**Directions for this task:**
Find and copy the lines in the records beneath this task that contain the word "above".

**Information given:**
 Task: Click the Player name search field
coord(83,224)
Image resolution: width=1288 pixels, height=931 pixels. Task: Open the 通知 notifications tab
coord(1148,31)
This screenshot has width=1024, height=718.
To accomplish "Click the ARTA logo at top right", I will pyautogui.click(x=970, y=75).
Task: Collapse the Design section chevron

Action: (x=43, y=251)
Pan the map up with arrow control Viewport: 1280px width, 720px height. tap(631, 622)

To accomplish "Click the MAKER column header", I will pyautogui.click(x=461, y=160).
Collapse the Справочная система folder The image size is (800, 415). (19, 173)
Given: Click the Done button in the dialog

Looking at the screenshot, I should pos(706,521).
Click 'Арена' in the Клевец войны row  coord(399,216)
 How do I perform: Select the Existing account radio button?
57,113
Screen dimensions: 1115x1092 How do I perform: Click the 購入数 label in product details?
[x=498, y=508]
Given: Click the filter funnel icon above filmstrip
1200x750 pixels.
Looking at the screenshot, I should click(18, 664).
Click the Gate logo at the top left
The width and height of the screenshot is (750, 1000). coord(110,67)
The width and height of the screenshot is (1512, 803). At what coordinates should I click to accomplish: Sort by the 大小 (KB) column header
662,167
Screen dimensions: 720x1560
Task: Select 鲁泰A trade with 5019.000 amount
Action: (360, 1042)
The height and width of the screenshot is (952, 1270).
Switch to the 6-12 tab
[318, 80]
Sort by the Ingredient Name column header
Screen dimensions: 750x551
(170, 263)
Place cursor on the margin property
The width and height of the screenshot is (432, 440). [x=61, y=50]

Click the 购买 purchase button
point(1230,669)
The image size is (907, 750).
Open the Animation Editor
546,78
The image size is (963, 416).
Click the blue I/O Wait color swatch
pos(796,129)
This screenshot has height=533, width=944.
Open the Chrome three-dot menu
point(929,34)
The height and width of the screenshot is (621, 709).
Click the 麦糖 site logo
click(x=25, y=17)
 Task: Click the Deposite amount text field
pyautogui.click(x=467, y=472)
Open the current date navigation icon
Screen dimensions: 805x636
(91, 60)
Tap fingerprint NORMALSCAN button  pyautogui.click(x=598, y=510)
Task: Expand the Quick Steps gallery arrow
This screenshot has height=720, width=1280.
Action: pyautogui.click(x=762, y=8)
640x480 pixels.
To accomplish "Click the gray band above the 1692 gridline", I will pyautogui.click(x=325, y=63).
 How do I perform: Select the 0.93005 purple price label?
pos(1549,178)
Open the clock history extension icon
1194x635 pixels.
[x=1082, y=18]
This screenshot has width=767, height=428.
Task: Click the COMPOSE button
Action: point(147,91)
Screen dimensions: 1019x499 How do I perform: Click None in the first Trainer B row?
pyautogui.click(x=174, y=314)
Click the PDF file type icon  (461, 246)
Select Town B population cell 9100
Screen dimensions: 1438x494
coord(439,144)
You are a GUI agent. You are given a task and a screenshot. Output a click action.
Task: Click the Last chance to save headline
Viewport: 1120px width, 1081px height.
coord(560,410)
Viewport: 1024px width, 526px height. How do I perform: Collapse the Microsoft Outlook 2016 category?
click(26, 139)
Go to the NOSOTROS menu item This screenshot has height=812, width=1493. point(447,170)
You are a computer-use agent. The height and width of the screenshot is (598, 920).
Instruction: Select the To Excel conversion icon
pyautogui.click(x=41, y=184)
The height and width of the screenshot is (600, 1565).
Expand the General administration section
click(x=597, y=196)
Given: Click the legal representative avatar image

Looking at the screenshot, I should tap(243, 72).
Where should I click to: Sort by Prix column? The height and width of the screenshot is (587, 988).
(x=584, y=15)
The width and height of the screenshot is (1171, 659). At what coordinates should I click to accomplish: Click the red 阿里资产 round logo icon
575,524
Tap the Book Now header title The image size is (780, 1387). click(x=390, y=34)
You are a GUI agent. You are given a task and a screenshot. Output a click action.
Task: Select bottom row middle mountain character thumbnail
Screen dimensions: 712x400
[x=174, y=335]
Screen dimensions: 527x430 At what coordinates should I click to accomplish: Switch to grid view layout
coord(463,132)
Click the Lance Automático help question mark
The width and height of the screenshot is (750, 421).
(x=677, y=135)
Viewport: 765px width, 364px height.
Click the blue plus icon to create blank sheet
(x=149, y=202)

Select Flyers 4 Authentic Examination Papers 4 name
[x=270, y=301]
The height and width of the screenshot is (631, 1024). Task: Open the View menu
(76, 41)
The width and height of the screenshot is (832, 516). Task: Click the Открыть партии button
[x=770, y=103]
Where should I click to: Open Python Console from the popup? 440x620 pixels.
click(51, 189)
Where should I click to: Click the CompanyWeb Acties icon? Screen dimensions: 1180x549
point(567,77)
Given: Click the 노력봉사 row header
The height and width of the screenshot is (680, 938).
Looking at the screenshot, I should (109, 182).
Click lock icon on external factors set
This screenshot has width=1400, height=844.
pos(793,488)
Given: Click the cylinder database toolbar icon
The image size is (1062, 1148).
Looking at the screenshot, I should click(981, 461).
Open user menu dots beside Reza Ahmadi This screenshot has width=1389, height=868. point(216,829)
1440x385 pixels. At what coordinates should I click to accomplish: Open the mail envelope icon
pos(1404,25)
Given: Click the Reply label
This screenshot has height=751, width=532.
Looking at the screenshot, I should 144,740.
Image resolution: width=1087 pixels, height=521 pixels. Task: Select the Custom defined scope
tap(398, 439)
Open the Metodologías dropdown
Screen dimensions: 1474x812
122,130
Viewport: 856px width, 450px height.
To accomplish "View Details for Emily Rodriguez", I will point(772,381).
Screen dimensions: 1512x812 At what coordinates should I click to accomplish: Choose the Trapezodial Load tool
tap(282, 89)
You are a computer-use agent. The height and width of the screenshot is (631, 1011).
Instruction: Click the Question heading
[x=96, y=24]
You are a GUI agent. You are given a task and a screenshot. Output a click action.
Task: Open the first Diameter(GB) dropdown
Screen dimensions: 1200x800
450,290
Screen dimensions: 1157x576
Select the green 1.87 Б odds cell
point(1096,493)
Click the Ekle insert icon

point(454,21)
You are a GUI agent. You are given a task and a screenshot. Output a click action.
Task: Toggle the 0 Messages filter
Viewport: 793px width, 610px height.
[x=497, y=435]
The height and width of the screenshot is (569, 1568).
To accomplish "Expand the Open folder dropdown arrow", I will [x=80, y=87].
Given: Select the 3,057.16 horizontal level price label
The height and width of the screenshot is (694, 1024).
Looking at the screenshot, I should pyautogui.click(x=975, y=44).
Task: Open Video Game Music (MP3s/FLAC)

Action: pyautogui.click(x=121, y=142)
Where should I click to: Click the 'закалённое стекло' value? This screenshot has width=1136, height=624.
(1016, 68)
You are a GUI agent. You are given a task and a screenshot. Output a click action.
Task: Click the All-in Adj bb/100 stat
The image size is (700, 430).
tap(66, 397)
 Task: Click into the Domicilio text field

**Response area:**
Given: Click the filter funnel icon above filmstrip
To accomplish "Click the gray band above the 1692 gridline", I will pyautogui.click(x=325, y=63).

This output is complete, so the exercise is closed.